A binomial distribution can be approximated using the Poisson distribution with mean m = np when

n is large (n > 50), and

p is sufficiently small such that np < 5.

Continuous random variables can take on any value on the number line. A continuous probability density function (PDF) is a function where

${\int}_{a}^{b}f(x)}\text{}dx=1$, on a given interval.

The expectation for a continuous random variable is

$\text{E}(X)={\displaystyle {\int}_{-\infty}^{\infty}x\text{}f(x)}\text{}dx=\mu $,

while the variance for a continuous random variable is

$\text{Var}(X)={\displaystyle {\int}_{-\infty}^{\infty}{(x-\mu )}^{2}\text{}f(x)}\text{}dx={\displaystyle {\int}_{-\infty}^{\infty}{x}^{2}\text{}f(x)}\text{}dx-{\mu}^{2}$.

When a continuous random variable X follows a normal distribution, we say that $X~\text{N}(\mu ,{\sigma}^{2})$.

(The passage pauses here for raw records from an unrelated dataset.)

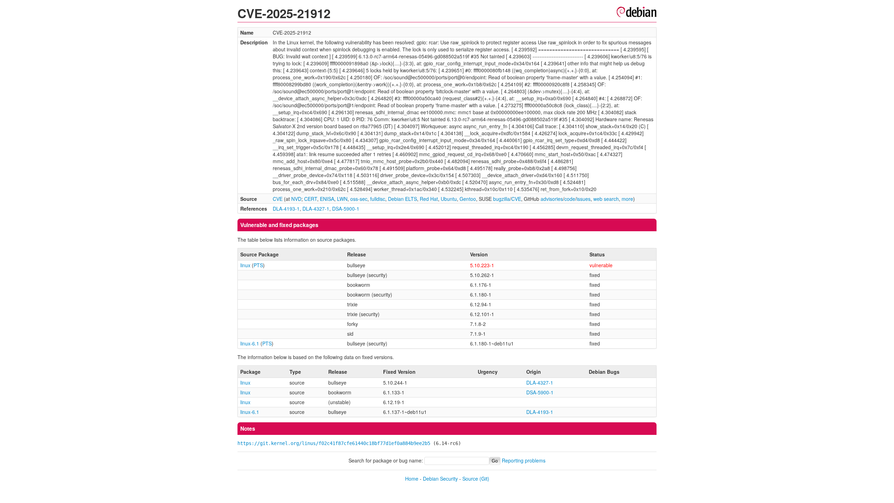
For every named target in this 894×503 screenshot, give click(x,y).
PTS (258, 265)
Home (411, 478)
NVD (296, 198)
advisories (552, 198)
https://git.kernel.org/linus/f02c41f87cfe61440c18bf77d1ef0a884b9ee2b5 (333, 443)
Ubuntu (449, 198)
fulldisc (377, 198)
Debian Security (440, 478)
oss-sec (358, 198)
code (569, 198)
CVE (278, 198)
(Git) (484, 478)
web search (606, 198)
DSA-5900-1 (345, 208)
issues (584, 198)
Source (470, 478)
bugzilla (501, 198)
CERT (310, 198)
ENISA (327, 198)
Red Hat (429, 198)
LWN (342, 198)
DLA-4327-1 (315, 208)
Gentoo (468, 198)
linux (245, 265)
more (627, 198)
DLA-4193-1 (286, 208)
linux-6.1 (249, 343)
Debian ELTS (402, 198)
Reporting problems (523, 460)
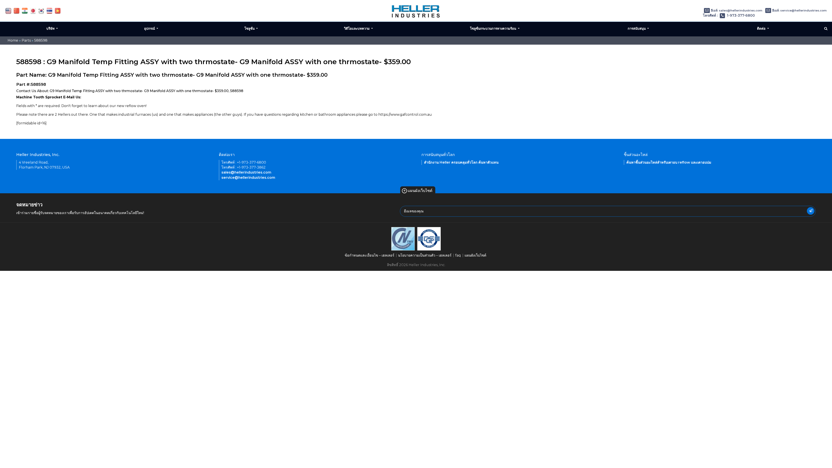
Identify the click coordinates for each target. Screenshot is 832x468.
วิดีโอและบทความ (357, 28)
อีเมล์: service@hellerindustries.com (799, 10)
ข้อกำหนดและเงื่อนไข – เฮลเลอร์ (369, 255)
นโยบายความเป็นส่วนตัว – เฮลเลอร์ (425, 255)
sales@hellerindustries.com (246, 172)
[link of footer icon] (403, 238)
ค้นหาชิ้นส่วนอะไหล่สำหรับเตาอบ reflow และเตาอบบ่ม (668, 162)
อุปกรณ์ (150, 28)
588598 (40, 40)
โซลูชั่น (249, 28)
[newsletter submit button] (810, 211)
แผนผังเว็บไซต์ (417, 191)
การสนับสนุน (637, 28)
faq (458, 255)
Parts (26, 40)
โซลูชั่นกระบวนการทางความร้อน (493, 28)
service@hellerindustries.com (248, 178)
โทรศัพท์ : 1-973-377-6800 (729, 15)
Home (13, 40)
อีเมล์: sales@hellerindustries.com (736, 10)
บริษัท (50, 28)
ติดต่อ (761, 28)
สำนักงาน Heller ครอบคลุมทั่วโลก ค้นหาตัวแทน (461, 162)
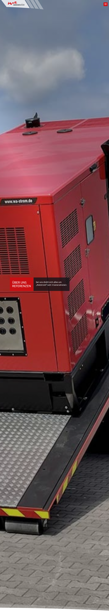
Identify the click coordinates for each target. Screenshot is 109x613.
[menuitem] (106, 4)
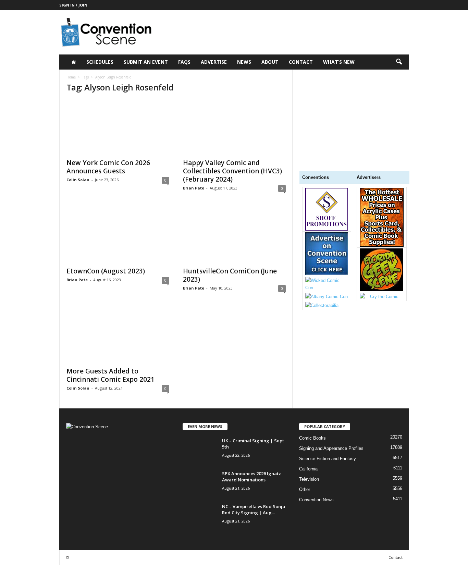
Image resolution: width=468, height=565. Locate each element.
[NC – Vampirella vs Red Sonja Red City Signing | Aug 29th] (200, 516)
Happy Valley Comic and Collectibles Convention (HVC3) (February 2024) (232, 171)
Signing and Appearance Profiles (331, 448)
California (308, 468)
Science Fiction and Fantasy (327, 458)
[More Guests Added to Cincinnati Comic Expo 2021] (117, 335)
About (270, 62)
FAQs (184, 62)
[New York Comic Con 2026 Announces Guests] (117, 127)
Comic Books (312, 438)
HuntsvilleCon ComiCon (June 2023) (230, 275)
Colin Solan (77, 179)
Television (309, 479)
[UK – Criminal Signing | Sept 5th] (200, 450)
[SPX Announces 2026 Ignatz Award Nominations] (200, 483)
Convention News (316, 499)
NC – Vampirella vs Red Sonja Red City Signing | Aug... (253, 509)
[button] (398, 62)
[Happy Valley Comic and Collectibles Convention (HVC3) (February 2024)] (234, 127)
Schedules (99, 62)
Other (304, 489)
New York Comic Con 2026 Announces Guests (108, 166)
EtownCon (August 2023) (105, 271)
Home (71, 77)
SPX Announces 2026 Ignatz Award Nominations (251, 476)
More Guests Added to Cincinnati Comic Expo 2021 (110, 375)
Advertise (214, 62)
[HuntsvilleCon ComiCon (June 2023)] (234, 235)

The probability density function $f(x)=\frac{1}{\sigma \sqrt{2\pi}}{\text{e}}^{-\frac{1}{2}{\left(\frac{x-\mu}{\sigma}\right)}^{2}}$, where $x\in \mathbb{R}$. The area under the probability density function gives us the probabilities. For all values of x, $f(x)\ge 0$ and ${\int}_{-\infty}^{\infty}f(x)}\text{}dx=1$.

To find $\text{P}(a<x<b)$, we may use the GDC as the above function is difficult to integrate.

The normal distribution is bell-shaped and symmetrical about the line x = μ. The maximum value of f(x) occurs at x = μ, where $f(x)=\frac{1}{\sigma \sqrt{2\pi}}$ at that point. There are two points of inflexion at $x=\mu \pm \sigma $.

When μ and ${\sigma}^{2}$ are unknown, we need to standardise the variable $X~\text{N}(\mu ,{\sigma}^{2})$ such that $\text{E}(X)=\mu =0$ and $\text{Var}(X)={\sigma}^{2}=1$. This distribution is known as the standard normal distribution, where $Z~\text{N}(0,1)$.

$Z=\frac{X-\mu}{\sigma}$

$\text{P}(X\le x)=\text{P}(Z\le \frac{x-\mu}{\sigma})$

We can also make use of the symmetrical properties of the curve when finding positive and negative values of z.

$\begin{array}{l}\text{P}(Z<a)=\text{P}(Z>-a)=1-\text{P}(Z\ge a)\\ \text{P}(Z>a)=\text{P}(Z<-a)=1-\text{P}(Z\le a)\end{array}$

To find the value of x given the value of p such that P(X < x) = p, we may use the inverse normal function.